▶ [RECORD EXTRACTS]

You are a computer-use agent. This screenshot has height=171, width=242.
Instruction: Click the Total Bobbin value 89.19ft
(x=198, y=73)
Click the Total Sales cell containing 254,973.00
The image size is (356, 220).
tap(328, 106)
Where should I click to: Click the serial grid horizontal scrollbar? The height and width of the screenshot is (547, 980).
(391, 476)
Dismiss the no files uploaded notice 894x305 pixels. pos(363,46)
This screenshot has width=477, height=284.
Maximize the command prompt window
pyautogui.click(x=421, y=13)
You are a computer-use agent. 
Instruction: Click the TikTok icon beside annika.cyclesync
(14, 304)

* * *

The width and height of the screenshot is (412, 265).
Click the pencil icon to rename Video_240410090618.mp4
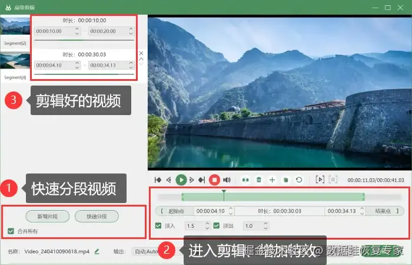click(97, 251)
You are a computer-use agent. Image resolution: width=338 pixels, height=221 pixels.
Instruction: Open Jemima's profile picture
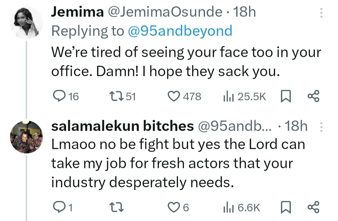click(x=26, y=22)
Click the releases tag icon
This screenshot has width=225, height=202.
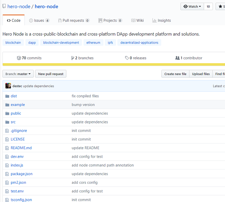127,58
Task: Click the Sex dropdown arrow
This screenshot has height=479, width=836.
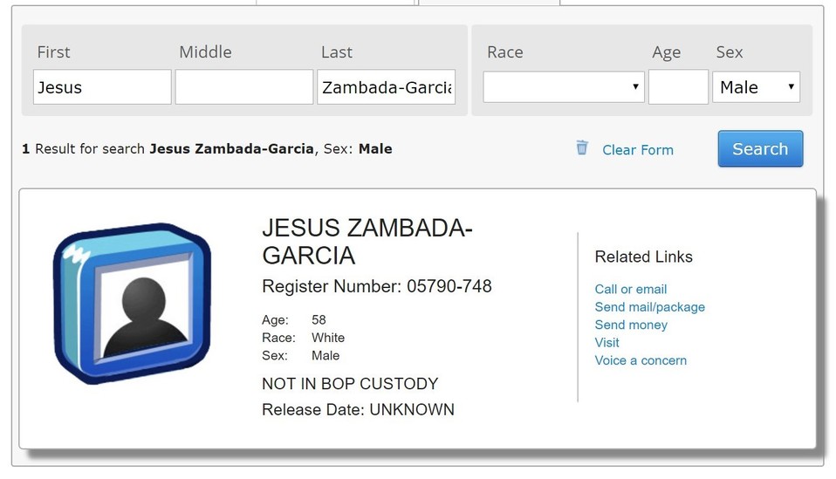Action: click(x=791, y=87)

▶ [INSTRUCTIONS TO FOLLOW]
Write out the listing lines word for word, beginning at the line that contains "You are a computer-use agent. Image" and stopping after the line that contains "Action: click(x=791, y=87)". Leave the pictures out of your answer.

▶ [SOLUTION TO THIS EXERCISE]
You are a computer-use agent. Image resolution: width=338 pixels, height=221 pixels.
Instruction: Open Jemima's profile picture
click(x=26, y=22)
Click the releases tag icon
This screenshot has width=225, height=202.
127,58
Task: Click the Sex dropdown arrow
This screenshot has height=479, width=836.
Action: click(x=791, y=87)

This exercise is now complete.